Post reorganisation, the firm decided to take an insurance
approach to its information security. "Our business is calculating
the risk of things going wrong and putting money on that risk,"
says Vogt. "What is different between that and making sure that a
relatively large IT infrastructure is secure? We are a classic IT
information shop that has grown into an information risk management
business."
This means that the configuration of firewalls or provisioning
the day-to-day management of secure clients is no longer the day
job. Instead, that revolves around reporting on risk and creating
policy. There are two components to this - the risk strategy and
risk management. The former is akin to the pilot boat. "We are like
a small boat ahead of the parent ship, spotting icebergs," says
Vogt.
The twin priorities for 2005 have been to achieve operational
efficiency and raise the awareness of information security.
To achieve operational efficiency, it was essential to find a
way of reporting risk. This had originally been done through a
traffic light system, but a dashboard approach offered the company
a more comprehensive way of flagging different risks.
The traffic light system works by periodicially assessing risks
and giving them either a green, amber or red light, depending on
the level of risk.
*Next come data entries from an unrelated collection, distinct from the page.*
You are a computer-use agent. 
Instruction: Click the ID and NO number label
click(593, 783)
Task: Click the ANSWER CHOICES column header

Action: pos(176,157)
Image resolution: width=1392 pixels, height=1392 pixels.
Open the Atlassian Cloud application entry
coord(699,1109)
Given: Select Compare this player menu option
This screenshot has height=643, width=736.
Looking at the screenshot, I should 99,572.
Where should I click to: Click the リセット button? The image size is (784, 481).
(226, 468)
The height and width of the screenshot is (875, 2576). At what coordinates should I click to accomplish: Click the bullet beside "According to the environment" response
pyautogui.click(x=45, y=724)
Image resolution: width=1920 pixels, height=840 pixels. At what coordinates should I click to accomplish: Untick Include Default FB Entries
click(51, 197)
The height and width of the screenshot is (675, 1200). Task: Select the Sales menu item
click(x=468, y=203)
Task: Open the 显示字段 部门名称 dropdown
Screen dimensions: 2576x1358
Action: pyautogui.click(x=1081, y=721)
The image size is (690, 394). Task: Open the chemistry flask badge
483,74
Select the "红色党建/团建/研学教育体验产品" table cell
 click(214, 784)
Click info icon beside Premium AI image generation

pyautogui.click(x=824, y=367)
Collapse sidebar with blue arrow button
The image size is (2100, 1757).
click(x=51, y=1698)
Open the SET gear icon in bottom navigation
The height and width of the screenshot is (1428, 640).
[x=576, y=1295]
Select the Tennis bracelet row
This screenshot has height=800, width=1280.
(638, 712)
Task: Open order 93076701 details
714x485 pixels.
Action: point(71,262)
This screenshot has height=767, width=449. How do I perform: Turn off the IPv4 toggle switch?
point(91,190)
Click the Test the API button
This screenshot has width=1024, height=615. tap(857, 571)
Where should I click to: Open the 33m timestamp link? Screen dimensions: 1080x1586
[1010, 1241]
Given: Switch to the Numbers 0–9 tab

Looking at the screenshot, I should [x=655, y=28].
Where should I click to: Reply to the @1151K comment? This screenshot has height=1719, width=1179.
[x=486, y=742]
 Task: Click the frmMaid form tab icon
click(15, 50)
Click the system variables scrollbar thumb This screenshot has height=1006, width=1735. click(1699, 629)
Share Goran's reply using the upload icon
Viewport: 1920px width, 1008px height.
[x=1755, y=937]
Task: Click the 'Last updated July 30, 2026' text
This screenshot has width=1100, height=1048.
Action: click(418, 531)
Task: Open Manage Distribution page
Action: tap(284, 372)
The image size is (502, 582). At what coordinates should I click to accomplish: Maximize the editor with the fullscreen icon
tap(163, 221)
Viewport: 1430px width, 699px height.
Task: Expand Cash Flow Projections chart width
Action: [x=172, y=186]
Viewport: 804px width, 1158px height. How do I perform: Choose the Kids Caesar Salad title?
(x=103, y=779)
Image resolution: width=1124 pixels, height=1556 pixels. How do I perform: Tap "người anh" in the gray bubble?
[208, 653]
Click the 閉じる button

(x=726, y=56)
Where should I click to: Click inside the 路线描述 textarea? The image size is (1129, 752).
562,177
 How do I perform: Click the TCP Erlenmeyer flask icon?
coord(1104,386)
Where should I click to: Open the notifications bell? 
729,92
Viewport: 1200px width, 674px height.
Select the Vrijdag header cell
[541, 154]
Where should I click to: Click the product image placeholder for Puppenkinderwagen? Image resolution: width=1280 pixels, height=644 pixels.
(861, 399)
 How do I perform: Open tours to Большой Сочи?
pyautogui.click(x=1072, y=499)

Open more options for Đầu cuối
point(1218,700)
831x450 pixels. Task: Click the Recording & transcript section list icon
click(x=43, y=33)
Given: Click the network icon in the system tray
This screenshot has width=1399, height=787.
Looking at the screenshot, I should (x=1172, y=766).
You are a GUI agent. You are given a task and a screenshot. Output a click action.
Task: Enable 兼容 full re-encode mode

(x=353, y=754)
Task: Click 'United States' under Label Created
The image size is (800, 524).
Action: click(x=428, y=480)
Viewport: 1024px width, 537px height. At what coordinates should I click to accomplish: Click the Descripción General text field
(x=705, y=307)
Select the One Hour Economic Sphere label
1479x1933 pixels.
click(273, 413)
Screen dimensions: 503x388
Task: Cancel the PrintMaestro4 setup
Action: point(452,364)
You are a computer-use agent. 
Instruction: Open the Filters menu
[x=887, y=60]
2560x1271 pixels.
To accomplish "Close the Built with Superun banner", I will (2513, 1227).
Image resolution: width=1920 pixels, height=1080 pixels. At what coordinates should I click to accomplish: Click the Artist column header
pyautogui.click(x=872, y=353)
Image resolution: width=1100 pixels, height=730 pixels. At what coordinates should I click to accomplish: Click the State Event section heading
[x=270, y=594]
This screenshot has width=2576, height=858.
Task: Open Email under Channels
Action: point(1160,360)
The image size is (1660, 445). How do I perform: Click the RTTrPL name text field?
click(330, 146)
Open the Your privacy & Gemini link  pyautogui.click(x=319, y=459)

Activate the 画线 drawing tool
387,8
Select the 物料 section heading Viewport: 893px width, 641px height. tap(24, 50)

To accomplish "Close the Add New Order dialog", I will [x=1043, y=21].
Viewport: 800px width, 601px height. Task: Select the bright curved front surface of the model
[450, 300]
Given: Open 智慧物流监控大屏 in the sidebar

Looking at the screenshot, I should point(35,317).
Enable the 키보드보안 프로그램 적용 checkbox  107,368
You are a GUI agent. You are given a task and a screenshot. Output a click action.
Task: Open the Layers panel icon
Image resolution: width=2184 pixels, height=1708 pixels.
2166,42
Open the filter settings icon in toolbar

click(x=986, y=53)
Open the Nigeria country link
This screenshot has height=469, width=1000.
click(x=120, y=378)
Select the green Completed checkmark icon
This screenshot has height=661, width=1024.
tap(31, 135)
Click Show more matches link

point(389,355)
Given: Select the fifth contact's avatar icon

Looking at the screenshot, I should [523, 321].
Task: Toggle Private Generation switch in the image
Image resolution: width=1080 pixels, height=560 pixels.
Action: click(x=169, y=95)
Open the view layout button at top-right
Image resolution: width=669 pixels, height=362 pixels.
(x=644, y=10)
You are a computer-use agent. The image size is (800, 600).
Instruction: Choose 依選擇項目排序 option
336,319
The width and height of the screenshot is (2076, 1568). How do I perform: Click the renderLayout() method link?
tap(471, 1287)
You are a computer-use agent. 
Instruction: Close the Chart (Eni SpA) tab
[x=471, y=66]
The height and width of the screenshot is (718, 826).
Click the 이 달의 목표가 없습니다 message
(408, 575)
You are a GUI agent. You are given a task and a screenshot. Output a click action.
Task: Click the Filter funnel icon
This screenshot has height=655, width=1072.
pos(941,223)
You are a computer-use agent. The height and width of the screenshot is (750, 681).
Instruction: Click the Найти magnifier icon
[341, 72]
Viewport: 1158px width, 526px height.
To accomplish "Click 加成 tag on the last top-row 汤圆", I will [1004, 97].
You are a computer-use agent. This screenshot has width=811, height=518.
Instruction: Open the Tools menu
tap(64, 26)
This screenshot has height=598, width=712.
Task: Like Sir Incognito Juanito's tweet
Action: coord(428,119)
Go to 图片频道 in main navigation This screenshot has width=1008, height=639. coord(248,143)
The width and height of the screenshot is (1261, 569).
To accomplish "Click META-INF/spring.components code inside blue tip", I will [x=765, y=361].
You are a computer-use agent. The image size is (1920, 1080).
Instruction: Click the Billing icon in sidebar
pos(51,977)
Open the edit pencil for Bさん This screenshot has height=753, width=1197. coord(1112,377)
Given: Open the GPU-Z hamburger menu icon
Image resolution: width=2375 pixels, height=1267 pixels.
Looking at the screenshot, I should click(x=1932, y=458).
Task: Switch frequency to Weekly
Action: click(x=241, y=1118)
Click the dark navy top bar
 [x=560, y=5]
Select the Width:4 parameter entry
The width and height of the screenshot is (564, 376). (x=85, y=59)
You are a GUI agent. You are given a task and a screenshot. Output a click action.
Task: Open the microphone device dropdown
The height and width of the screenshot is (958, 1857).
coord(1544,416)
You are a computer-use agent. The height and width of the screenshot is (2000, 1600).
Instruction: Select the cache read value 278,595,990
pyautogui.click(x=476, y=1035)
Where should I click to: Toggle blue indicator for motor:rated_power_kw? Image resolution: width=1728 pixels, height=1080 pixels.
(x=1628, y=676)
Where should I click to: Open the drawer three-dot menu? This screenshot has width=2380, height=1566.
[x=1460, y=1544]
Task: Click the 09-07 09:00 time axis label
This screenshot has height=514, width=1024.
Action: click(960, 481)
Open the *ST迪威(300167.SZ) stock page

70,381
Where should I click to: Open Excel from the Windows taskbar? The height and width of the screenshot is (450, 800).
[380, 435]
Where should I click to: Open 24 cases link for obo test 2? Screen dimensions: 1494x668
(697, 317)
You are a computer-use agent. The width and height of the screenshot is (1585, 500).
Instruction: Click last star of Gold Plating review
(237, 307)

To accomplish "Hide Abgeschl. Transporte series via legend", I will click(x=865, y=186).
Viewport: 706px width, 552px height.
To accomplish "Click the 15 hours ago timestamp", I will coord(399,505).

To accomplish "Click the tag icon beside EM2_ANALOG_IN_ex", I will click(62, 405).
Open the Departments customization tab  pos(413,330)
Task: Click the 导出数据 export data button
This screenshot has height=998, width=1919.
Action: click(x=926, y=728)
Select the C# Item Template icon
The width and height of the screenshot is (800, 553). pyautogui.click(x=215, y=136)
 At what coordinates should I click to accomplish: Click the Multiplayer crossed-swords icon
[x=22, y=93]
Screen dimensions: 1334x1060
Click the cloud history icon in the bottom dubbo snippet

The dashboard approach gives an overall view of
operational and security landscapes inside companies and allows
proactive monitoring.
A key aspect of the new risk management regime was to quantify
the risk. "I expressed this in dollars as a figure we could expect
to lose if a certain aspect of security were to fail," says
Vogt.
"People challenged these figures of course, but were usually
unable to come up with an alternative. And the figure promoted
discussion, which is healthy. It is better to have the discussion
than the old default of 'let's install another firewall'."